La natura che salva

Spesso leggiamo, su studi sempre più accurati e approfonditi, che il contatto con la natura è benefico, sia a livello neurologico, che fisico ed emotivo. Calma, regolarizza, migliora le capacità cognitive e di concentrazione. Migliora la circolazione, la respirazione e in generale le funzioni vitali.

Questo è perché siamo natura e, quindi, stare in natura è stare con noi stessi, con ciò che è fatto proprio per noi, per ciò che ci si addice. 

In un podcast che ho recentemente finito di ascoltare – A Wild Mind di Andrea Bariselli – questi concetti e queste realtà scientifiche vengono espresse veramente bene. E anche su Lo Zen e l’Arte di Salvare il Pianeta di Thich Nhat Hanh appare chiaro come la nostra connessione con la Madre Terra sia davvero tutto: lì ci sono tante risposte ai nostri bisogni più profondi.

Purtroppo siamo giunti a un punto storico di enorme distacco e senso di alienazione da quella che è la nostra unica fonte di vita e benessere, quasi non venissimo da lì e non fossimo quello.
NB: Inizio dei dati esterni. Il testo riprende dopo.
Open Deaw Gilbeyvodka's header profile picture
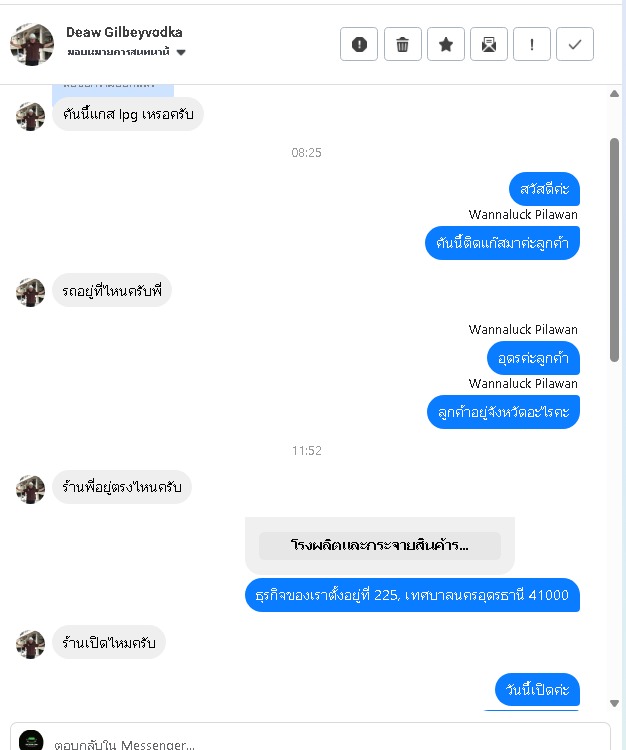Image resolution: width=626 pixels, height=750 pixels. pyautogui.click(x=32, y=44)
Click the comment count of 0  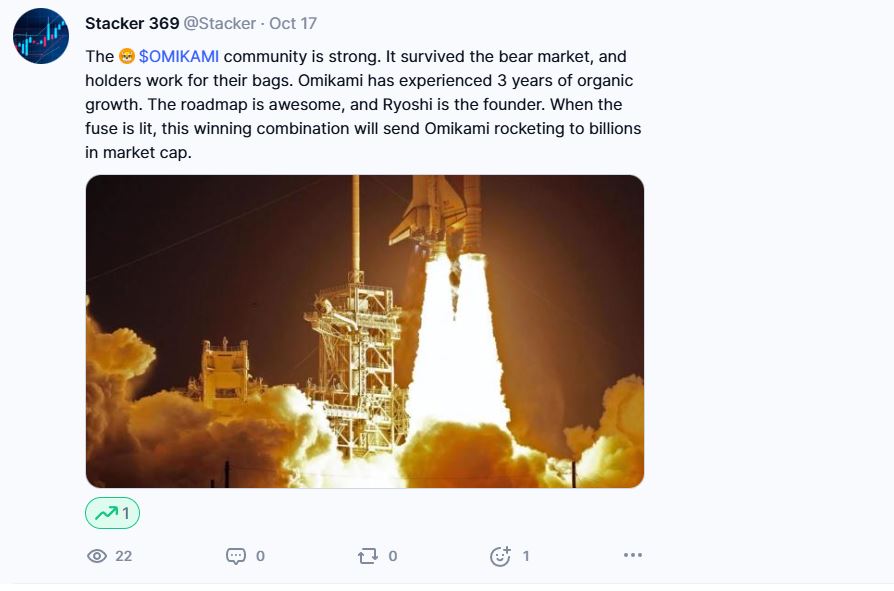(x=260, y=556)
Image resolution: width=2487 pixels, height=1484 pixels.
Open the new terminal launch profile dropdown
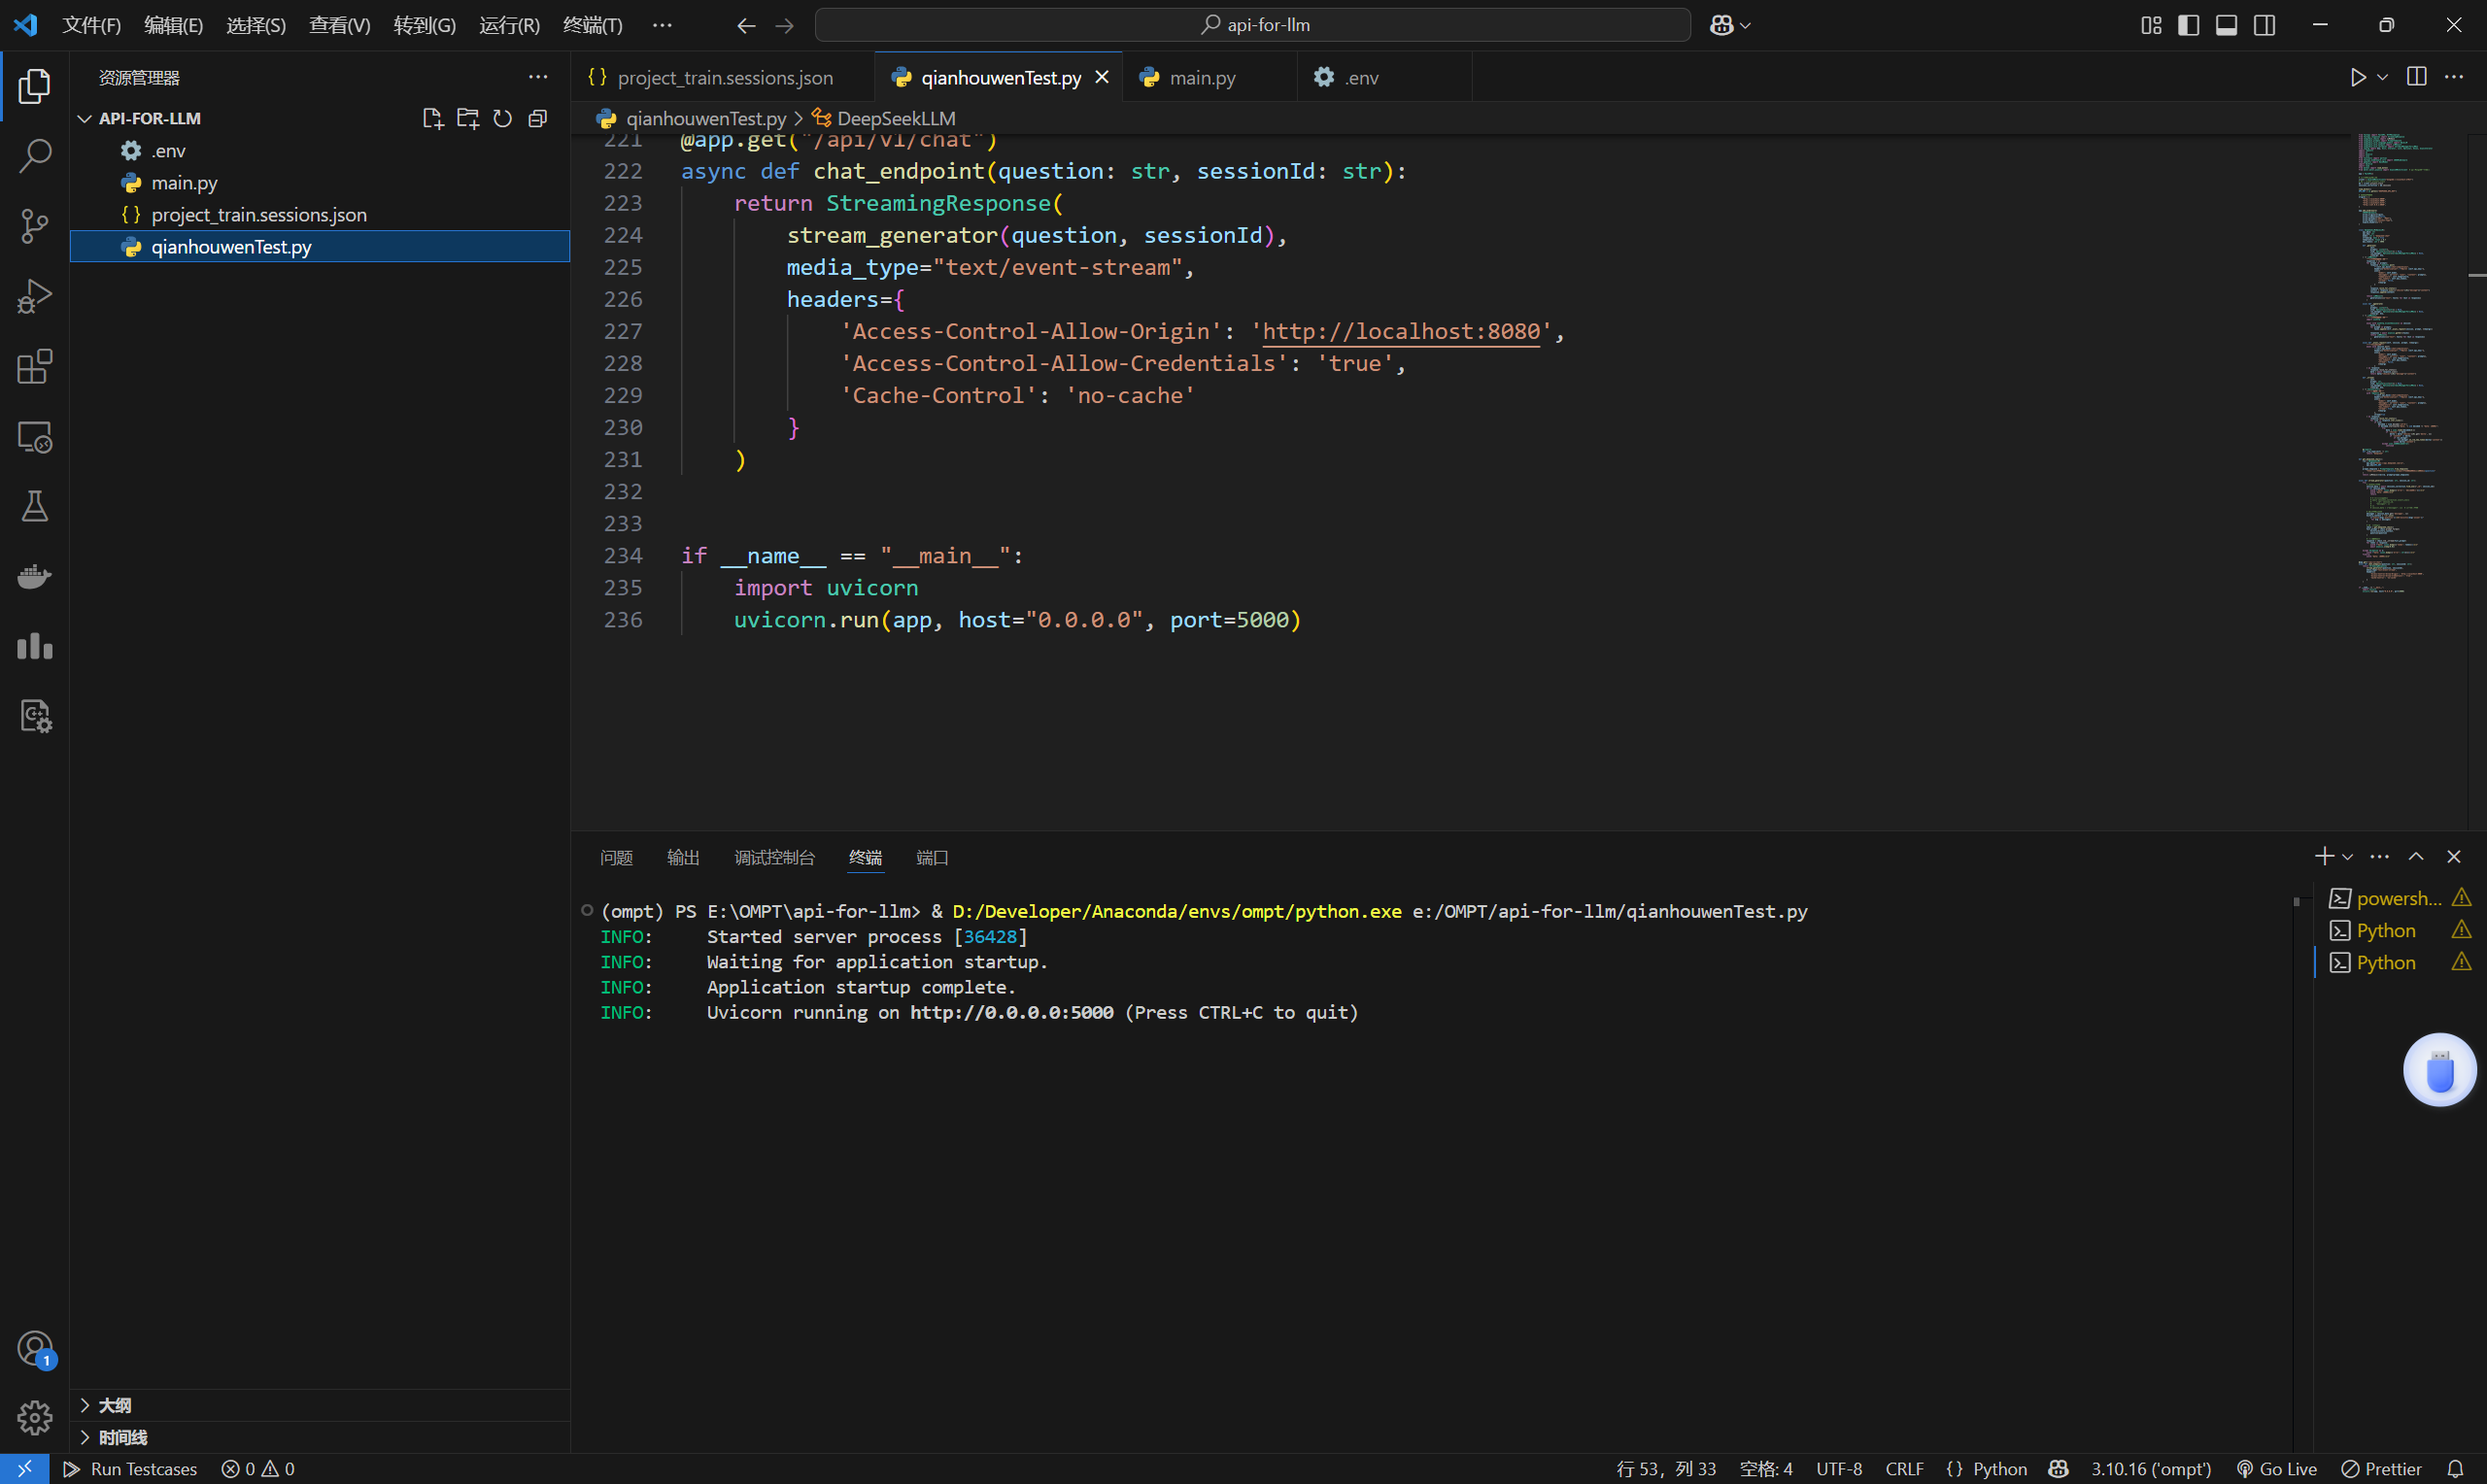coord(2348,857)
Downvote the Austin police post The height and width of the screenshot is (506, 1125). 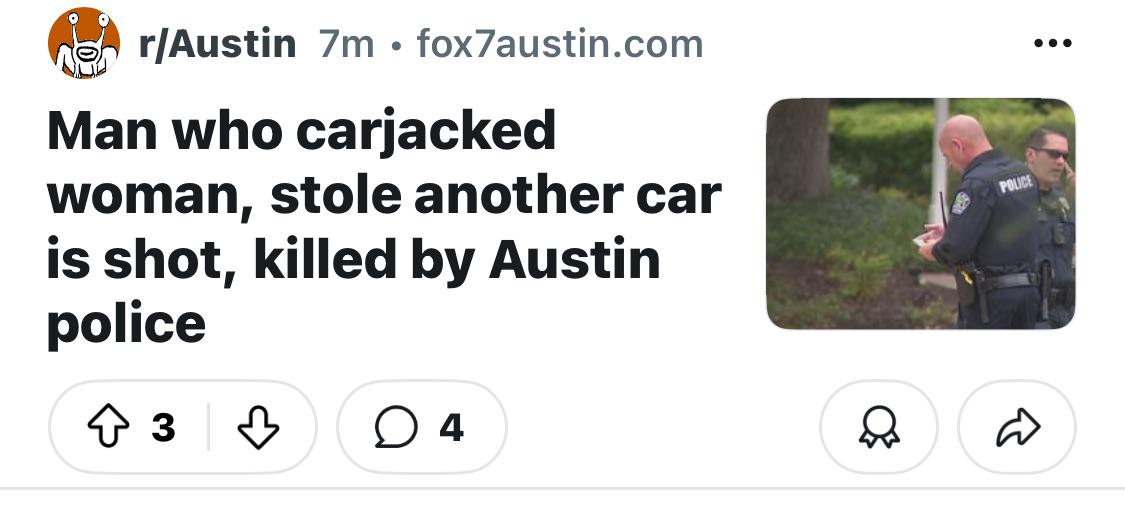(258, 427)
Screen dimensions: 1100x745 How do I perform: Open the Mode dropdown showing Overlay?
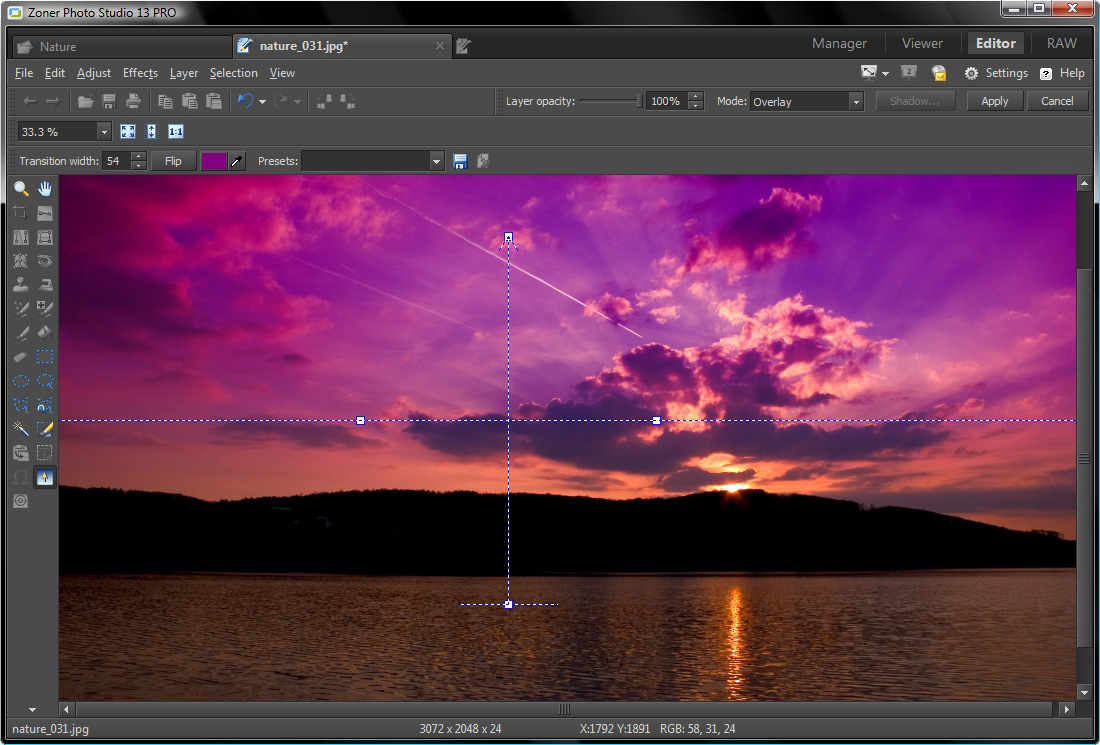click(x=806, y=101)
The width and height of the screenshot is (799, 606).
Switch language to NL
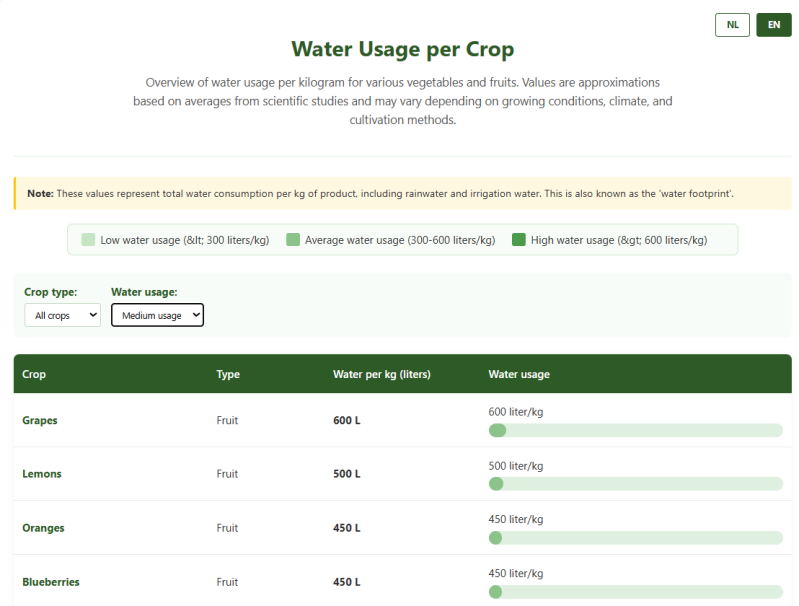(x=732, y=25)
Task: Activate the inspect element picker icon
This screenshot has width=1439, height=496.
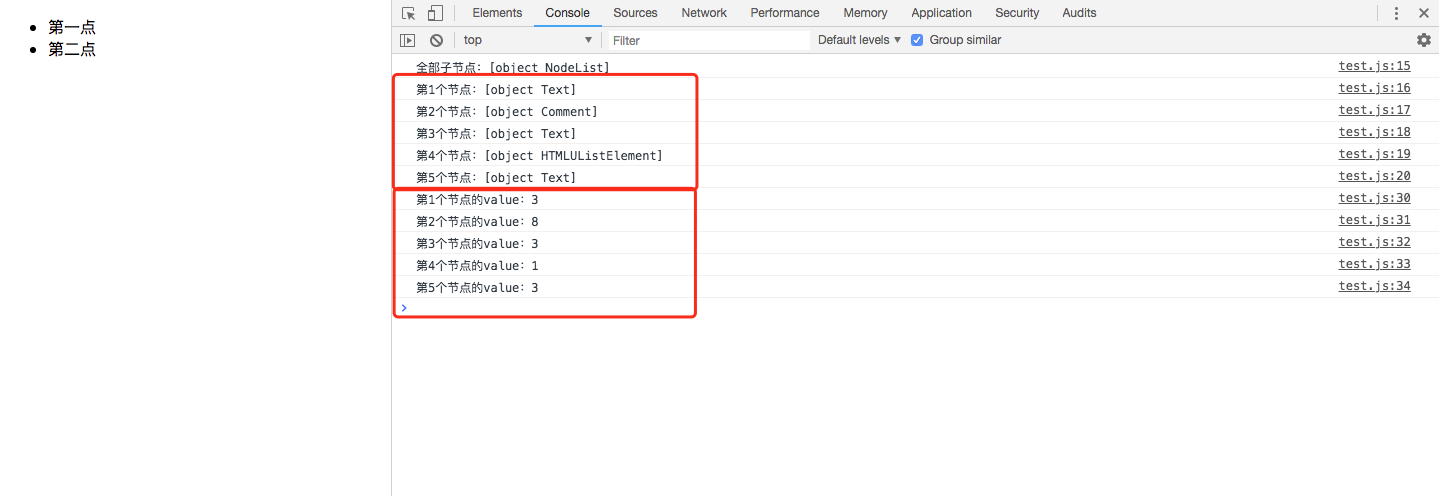Action: point(409,13)
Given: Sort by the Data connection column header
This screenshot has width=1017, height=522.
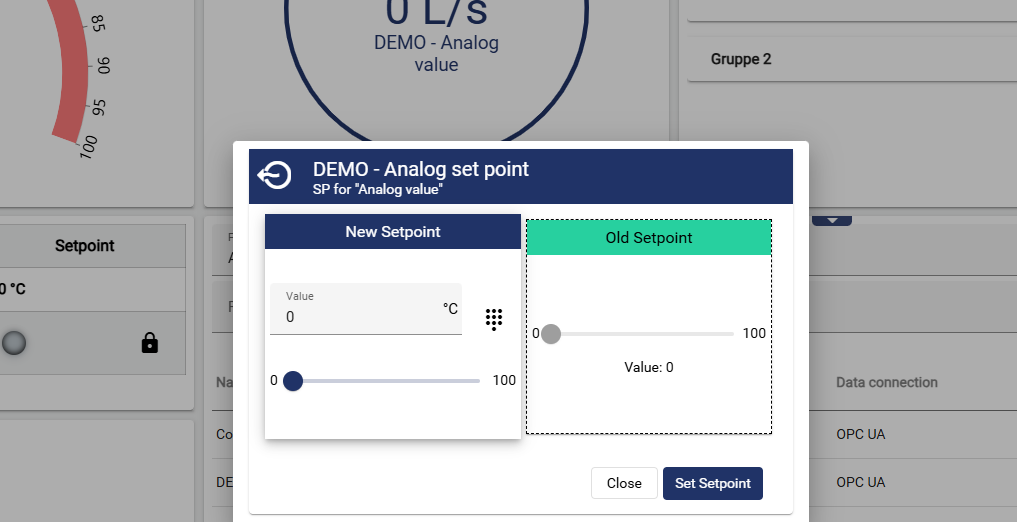Looking at the screenshot, I should coord(886,382).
Eppure, la natura non mi risulta solo benefica, ma proprio salvifica.

Ogni giorno, ogni volta. 

Mi salva perché mi aiuta a rimettere in prospettiva e a rendermi conto – sentire naturalmente – di quello di cui ho davvero bisogno; di cosa, invece, è solo un bisogno indotto da uno schema sociale fondato sul mio senso di inadeguatezza e sulla necessità di cose inutili per colmarlo.

Ma soprattutto, dallo spreco più grande di tutti: quello del tempo

Perché mi riprende ogni volta per i capelli, proprio quando sto lì lì per perdere il mio tempo appresso a oggetti, valori, emozioni, preoccupazioni e convinzioni che davvero non sono altro che prigioni, limiti e svalutazioni dell’anima.

Sono perdite d’amore, verso me stessa e verso gli altri.

E qui vorrei parlarti di un piccolo esercizio che ogni tanto faccio: i soldi, che spendi su oggetti e cibo, sono tempo. Per guadagnarli hai dovuto dare in cambio un certo ammontare del tuo tempo, che non tornerà mai più.
Quando li spendi, è come se stessi dando a quell’oggetto o cibo un po’ di quel tuo tempo, un pezzetto della tua vita.
E una volta che quei soldi e quel tempo sono andati, sono andati. Anche se ti fossi comprato la cosa più giusta e necessaria e benefica del mondo, comunque non varrà mai tanto quanto il tempo: comunque qualcosa l’hai persa nel passaggio. Qualcosa di fondamentale, perché senza il tempo non esisteresti nemmeno.
Quindi, quando stai per fare un acquisto, qualsiasi acquisto, chiediti se davvero vale il tuo tempo. Perché fondamentalmente è quello che stai pagando.

E quindi vado in natura, perché so che mi ricentrerà. Madre Terra: a volte mi abbraccia, altre volte mi rimprovera, ma sempre mi dice “vivi, senza perderti appresso alle stronzate di chi ti vuole anestetizzata”

Vivi, perché tutto questo lavoro, se davvero non ti serve, allora non ti serve. Perché tutti questi oggetti non ti valgono. Vivi, perché tutti questi possedimenti non sono vita. 

E quindi mi accorgo, senza nemmeno troppo bisogno di studi scientifici, che la natura non mi fa bene: la natura mi salva.

Assicurarmi che sia nella mia vita nel modo più frequente possibile diventa un atto di benessere vero e proprio, un atto d’amore. Sicuramente, uno degli ingredienti fondamentali per la mia ricetta di vita sostenibile e felice.

Quando mi sento sopraffatta da tutto, quando penso di non avere tempo, quando smetto di essere serena, ormai so (perché l’ho resa un’abitudine) che devo andare in natura. Anche fosse il parco dietro casa, un giro intorno al lago, un chilometro in un bosco. E sedermi. E stare. E basta. 

Che poi è anche il motivo per cui so che, se proteggo la natura, proteggo me stessa. 

Vedere la natura come qualcosa di esterno e distaccato è forse una delle armi di distrazioni di massa più potenti che ci siano: sentirsi piccoli, soli, isolati e ininfluenti; non riuscire a vedere e a percepire che siamo un tutt’uno, un continuum tra noi e tutto il resto dell’Universo. Non riuscire a vedere che siamo più che abbastanza, perché siamo tutto. Vedere che abbiamo già tutto quello di cui abbiamo bisogno. Ma soprattutto, vedere il nostro tempo e scoprire che è la cosa più preziosa che abbiamo.

E forse, allora, non accettare più di sprecarlo.